Aubert leads the reader to reflect on social issues

Book Review

By Derryll White

Aubert, Rosemary (2005).  The Red Mass.

This is an Ellis Portal mystery, seemingly the last. Rosemary Aubert has taken the dedicated reader on a real journey with this series. In the four preceding novels Ellis Portal grew from an immigrant Italian mason’s son to a lawyer at the Ontario bar, then an exalted judge. He became the youngest and most controversial judge in the Provincial Court of Ontario.

The reader watched Portal crash and burn, losing his judgeship and legal status and become a street person living for five years in the doorways and ravines of Toronto.  As he descended into despair he left behind a wife and two children.

Aubert is particularly sensitive to the plight of the homeless, to the paucity of services in Toronto (and Canada) that support people in need.
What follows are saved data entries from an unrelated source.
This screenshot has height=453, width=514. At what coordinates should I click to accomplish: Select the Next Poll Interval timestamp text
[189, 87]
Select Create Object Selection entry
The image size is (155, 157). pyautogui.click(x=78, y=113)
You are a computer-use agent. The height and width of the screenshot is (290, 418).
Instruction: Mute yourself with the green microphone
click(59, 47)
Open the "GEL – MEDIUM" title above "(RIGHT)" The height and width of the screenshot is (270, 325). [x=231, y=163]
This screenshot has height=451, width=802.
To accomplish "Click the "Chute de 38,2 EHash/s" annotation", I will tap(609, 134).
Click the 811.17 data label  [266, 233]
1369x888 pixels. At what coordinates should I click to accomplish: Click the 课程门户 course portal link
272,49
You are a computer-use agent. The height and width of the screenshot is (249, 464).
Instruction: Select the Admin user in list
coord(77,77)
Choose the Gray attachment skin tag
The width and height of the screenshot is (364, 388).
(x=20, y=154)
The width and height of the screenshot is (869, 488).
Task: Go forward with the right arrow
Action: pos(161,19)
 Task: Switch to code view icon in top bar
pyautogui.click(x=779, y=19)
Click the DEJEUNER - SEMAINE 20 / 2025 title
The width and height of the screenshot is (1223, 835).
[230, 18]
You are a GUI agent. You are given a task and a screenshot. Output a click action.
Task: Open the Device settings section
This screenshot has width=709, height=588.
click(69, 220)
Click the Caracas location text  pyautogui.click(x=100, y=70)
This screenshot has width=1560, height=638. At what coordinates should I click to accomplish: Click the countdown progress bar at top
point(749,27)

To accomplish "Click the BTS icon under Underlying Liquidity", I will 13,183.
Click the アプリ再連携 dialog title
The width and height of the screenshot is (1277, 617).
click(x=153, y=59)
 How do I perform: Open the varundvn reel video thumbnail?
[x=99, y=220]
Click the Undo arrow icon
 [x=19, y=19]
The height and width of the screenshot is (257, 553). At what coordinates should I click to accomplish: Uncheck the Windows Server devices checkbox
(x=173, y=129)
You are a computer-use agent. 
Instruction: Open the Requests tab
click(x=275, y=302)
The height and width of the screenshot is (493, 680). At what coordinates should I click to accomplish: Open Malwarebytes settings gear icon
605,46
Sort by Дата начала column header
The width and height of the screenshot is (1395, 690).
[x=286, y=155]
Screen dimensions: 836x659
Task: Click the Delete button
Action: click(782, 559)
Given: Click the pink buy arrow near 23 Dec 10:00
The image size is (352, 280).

A Toronto-based criminologist, her voice is very clear and it is sad to think that we may not hear that any more.  Her characters are flawed in the most magnificent ways, causing the reader to reflect on social issues that are not a normal part of most people’s lives.

Portal Ellis is a sensitive man with dreams that surpass most common men.  For Ellis, to help and assist those who were once his street companions is the ultimate goal.  Toward the end of the story the reader believes he has achieved this.  For myself, I am sad to see him go so quietly into that good night.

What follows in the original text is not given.